- Willow Lake Willow Lake
- Coordinates: 42°19′52″N 89°37′46″W﻿ / ﻿42.33111°N 89.62944°W
- Country: USA
- State: Illinois
- County: Stephenson
- Townships: Harlem Lancaster

Area
- • Total: 2.77 sq mi (7.17 km^{2})
- • Land: 2.73 sq mi (7.08 km^{2})
- • Water: 0.039 sq mi (0.10 km^{2})
- Elevation: 814 ft (248 m)

Population (2020)
- • Total: 1,026
- • Density: 375.6/sq mi (145.01/km^{2})
- Time zone: UTC-6 (Central (CST))
- • Summer (DST): UTC-5 (CDT)
- ZIP Code: 61032 (Freeport)
- Area codes: 815, 779
- FIPS code: 17-82029
- GNIS feature ID: 2806586

= Willow Lake, Illinois =

Willow Lake is a census-designated place (CDP) surrounding a lake of the same name in Stephenson County, Illinois, United States. It is in the center of the county, on the north side of U.S. Route 20 and 3 mi north of the center of Freeport, the county seat. As of the 2020 census, Willow Lake had a population of 1,026.

Willow Lake was first listed as a CDP prior to the 2020 census.
==Demographics==

Willow Lake first appeared as a census designated place in the 2020 U.S. census.

Historical population
| Census | Pop. | Note | %± |
| 2020 | 1,026 |  | — |
U.S. Decennial Census

===2020 census===
As of the 2020 census, Willow Lake had a population of 1,026. The median age was 56.7 years. 14.3% of residents were under the age of 18 and 31.9% of residents were 65 years of age or older. For every 100 females there were 103.2 males, and for every 100 females age 18 and over there were 102.5 males age 18 and over.

36.1% of residents lived in urban areas, while 63.9% lived in rural areas.

There were 462 households in Willow Lake, of which 15.8% had children under the age of 18 living in them. Of all households, 62.1% were married-couple households, 17.3% were households with a male householder and no spouse or partner present, and 18.8% were households with a female householder and no spouse or partner present. About 30.7% of all households were made up of individuals and 18.2% had someone living alone who was 65 years of age or older.

There were 475 housing units, of which 2.7% were vacant. The homeowner vacancy rate was 0.2% and the rental vacancy rate was 2.4%.

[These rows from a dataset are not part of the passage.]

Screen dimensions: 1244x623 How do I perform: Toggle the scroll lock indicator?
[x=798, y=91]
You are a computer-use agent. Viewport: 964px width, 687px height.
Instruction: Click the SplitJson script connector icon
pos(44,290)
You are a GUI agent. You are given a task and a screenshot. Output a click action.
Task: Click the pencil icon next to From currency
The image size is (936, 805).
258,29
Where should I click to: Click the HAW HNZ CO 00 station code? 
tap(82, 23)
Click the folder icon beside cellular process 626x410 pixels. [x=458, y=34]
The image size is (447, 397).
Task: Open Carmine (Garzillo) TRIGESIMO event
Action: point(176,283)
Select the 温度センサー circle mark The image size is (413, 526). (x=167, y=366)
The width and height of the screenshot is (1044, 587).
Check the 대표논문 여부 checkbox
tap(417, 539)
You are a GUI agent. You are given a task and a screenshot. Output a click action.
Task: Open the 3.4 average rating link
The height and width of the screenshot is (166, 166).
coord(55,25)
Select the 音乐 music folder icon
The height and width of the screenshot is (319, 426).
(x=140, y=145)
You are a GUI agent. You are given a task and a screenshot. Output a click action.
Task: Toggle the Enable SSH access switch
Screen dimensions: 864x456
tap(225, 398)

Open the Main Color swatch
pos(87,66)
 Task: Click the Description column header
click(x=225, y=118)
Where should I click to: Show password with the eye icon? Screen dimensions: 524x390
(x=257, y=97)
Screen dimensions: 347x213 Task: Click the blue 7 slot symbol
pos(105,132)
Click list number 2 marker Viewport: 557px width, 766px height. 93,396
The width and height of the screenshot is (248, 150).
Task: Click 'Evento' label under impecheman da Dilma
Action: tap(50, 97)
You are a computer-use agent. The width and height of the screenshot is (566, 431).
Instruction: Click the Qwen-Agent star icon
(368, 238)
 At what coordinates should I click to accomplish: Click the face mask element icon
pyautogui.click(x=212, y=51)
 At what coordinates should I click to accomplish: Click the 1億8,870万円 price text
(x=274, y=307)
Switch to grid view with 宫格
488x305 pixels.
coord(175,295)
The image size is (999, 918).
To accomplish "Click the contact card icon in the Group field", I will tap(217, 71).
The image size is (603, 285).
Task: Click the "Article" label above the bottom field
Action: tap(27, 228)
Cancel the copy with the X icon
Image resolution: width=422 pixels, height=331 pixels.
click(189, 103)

Racial composition as of the 2020 census
| Race | Number | Percent |
|---|---|---|
| White | 957 | 93.3% |
| Black or African American | 24 | 2.3% |
| American Indian and Alaska Native | 1 | 0.1% |
| Asian | 10 | 1.0% |
| Native Hawaiian and Other Pacific Islander | 0 | 0.0% |
| Some other race | 7 | 0.7% |
| Two or more races | 27 | 2.6% |
| Hispanic or Latino (of any race) | 24 | 2.3% |

==Education==
It is in the Freeport School District 145. The district operates Freeport High School.